Extremely Large Outliers - How to explain it?

This is for my assignment, where I have been given a dataset (Survey Methodology for Enterprise Surveys - World Bank Group) and assigned to predict the businesses with growth potential. However, there are some extreme numerical values. The "employee" variable refer to the number of full-time employees.

Below is the box plot:
Picture 1

The question given by the lecturer is: "Check the dataset for outliers and replace or delete those values as appropriate. You must provide justifications for your cleaning strategies and discuss the potential issues associated with your chosen strategies."

Min: 1
1st quartile: 9
Median: 21
Mean: 87.95
3rd quartile: 72
Max: 64000

Please assist me in whether I should delete the outlier or not and how to explain the reason.

Thank you! Your help is much appreciated!

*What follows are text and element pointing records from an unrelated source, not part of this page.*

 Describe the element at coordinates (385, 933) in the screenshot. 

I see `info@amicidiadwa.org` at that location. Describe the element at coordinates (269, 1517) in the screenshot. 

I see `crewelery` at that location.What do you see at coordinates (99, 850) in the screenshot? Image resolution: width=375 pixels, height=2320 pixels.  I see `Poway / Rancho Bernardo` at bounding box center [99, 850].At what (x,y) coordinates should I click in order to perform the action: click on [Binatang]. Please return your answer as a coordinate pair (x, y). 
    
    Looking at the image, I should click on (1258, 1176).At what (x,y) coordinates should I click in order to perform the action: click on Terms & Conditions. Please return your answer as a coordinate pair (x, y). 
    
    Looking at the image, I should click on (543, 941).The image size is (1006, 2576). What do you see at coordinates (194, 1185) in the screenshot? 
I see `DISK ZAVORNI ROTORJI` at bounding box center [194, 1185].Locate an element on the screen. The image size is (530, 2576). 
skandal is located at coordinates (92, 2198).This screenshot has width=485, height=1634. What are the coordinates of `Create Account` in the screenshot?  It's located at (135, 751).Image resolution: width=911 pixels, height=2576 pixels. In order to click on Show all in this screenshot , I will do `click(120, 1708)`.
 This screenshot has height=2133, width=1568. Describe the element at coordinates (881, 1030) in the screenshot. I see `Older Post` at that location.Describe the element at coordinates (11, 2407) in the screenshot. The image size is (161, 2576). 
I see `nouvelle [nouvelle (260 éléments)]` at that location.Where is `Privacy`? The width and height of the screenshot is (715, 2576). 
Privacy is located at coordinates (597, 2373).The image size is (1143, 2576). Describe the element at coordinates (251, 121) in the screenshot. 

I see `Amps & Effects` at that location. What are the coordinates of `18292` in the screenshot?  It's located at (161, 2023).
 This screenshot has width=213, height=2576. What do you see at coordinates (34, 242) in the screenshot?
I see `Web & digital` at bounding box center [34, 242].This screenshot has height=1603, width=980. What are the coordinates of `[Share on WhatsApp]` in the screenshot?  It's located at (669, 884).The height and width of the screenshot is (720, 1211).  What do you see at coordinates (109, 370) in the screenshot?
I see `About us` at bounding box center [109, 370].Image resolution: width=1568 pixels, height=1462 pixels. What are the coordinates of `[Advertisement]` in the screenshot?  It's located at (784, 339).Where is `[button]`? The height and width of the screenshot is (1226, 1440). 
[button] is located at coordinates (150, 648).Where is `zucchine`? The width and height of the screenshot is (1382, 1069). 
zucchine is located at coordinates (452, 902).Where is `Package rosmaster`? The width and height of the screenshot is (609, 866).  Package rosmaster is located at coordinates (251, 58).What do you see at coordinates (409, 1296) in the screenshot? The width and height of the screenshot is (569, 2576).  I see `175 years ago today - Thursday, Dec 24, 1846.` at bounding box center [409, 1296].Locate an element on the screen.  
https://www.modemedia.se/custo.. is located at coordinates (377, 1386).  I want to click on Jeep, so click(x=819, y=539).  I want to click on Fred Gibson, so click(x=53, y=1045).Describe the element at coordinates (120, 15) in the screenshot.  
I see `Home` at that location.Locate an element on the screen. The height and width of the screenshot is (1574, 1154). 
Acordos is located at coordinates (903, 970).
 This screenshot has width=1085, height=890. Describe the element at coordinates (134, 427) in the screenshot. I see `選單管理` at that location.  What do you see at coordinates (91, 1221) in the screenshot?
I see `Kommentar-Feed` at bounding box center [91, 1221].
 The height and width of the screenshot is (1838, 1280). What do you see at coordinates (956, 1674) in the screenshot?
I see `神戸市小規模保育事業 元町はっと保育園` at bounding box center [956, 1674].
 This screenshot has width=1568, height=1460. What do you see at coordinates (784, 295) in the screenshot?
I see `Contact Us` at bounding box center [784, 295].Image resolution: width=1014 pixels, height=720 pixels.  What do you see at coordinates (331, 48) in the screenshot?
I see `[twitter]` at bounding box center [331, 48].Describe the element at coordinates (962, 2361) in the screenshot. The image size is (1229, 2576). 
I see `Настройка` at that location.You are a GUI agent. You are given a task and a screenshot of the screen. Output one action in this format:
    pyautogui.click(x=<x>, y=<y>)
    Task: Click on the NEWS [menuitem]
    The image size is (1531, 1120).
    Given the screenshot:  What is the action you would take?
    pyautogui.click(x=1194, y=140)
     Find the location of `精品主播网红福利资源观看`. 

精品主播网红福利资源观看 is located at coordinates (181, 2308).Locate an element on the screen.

This is where the domain knowledge circle of the three Venn diagram circle of the definition of data science comes in. Where does the data come from? What businesses do the data represent? If this is a sample of 50 businesses in your local shopping area, then that 64000 point is likely an error. If it is a sample of all possible businesses, then it may not be an error, although for reference the giant insurer Prudential only has 42000 employees. At any rate, the 64000 point is probably unrepresentative of the data and unhelpful to your study. I would delete it.

2 Likes

Hi! The data is from an Enterprise Survey - Survey Methodology for Enterprise Surveys - World Bank Group

If that's the case, is it possible that the 64000 is a data entry error where it should be 6400?

Ah, then 6400 is possible, and would not even be the maximum, although the mean of 88 and third quartile of 72 are small relative to 6400.

It would not be unreasonable to replace it with 6400. Another possibility is to set it equal to Third Quartile + 3*(Third Quartile - First Quartile) called Tukey's fences.

1 Like

Thank you for the help! Have a great day ahead!